§ WORK REQUIRED
The records below are to be reproduced exactly, with the pictures left out.

═══ THE RECORDS ═══

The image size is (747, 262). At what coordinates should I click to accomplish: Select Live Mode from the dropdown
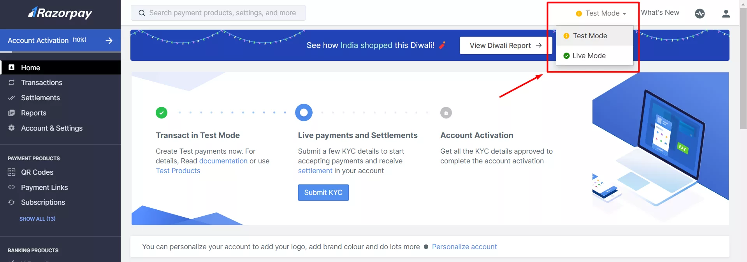point(589,56)
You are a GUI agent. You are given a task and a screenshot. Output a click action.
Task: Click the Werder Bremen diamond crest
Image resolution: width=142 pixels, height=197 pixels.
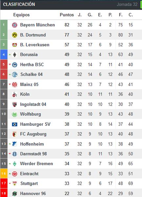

═══

§ RESPONSE FOR THIS EXERCISE
The image size is (747, 262). At what coordinates should I click to accomplish: Select Live Mode from the dropdown
point(589,56)
You are a GUI agent. You are given a task and a screenshot. Output a click action.
Task: Click the Werder Bremen diamond crest
Image resolution: width=142 pixels, height=197 pixels.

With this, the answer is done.